MATERIAL FOR THE TASK:
#####

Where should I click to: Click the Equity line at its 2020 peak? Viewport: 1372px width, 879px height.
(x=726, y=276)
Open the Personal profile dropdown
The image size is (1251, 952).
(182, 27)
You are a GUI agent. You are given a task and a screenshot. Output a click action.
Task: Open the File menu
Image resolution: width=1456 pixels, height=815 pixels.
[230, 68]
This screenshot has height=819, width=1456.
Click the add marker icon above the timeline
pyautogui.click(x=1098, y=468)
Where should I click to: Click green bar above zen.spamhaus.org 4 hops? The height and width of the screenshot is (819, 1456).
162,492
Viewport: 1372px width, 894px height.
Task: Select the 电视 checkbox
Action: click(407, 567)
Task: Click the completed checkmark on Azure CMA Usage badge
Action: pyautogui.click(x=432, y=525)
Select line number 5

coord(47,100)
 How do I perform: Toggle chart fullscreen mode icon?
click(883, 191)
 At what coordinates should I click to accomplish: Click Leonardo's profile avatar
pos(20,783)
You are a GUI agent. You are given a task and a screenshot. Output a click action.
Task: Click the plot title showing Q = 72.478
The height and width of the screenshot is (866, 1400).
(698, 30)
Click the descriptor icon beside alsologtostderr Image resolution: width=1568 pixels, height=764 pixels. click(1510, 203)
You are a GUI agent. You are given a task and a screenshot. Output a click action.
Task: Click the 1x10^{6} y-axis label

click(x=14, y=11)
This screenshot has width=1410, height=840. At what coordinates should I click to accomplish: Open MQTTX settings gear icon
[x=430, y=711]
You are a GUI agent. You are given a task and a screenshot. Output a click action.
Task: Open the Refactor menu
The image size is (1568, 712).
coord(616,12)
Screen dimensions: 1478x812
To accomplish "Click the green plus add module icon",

#####

WHAT THE TASK ASKS:
Write down all of the records again, word for word.

RESPONSE BELOW:
Where should I click to: Click the Equity line at its 2020 peak? Viewport: 1372px width, 879px height.
(x=726, y=276)
Open the Personal profile dropdown
The image size is (1251, 952).
(182, 27)
You are a GUI agent. You are given a task and a screenshot. Output a click action.
Task: Open the File menu
Image resolution: width=1456 pixels, height=815 pixels.
[230, 68]
This screenshot has height=819, width=1456.
Click the add marker icon above the timeline
pyautogui.click(x=1098, y=468)
Where should I click to: Click green bar above zen.spamhaus.org 4 hops? The height and width of the screenshot is (819, 1456).
162,492
Viewport: 1372px width, 894px height.
Task: Select the 电视 checkbox
Action: click(407, 567)
Task: Click the completed checkmark on Azure CMA Usage badge
Action: pyautogui.click(x=432, y=525)
Select line number 5

coord(47,100)
 How do I perform: Toggle chart fullscreen mode icon?
click(883, 191)
 At what coordinates should I click to accomplish: Click Leonardo's profile avatar
pos(20,783)
You are a GUI agent. You are given a task and a screenshot. Output a click action.
Task: Click the plot title showing Q = 72.478
The height and width of the screenshot is (866, 1400).
(698, 30)
Click the descriptor icon beside alsologtostderr Image resolution: width=1568 pixels, height=764 pixels. click(1510, 203)
You are a GUI agent. You are given a task and a screenshot. Output a click action.
Task: Click the 1x10^{6} y-axis label

click(x=14, y=11)
This screenshot has width=1410, height=840. At what coordinates should I click to accomplish: Open MQTTX settings gear icon
[x=430, y=711]
You are a GUI agent. You are given a task and a screenshot. Output a click action.
Task: Open the Refactor menu
The image size is (1568, 712).
coord(616,12)
Screen dimensions: 1478x812
To accomplish "Click the green plus add module icon",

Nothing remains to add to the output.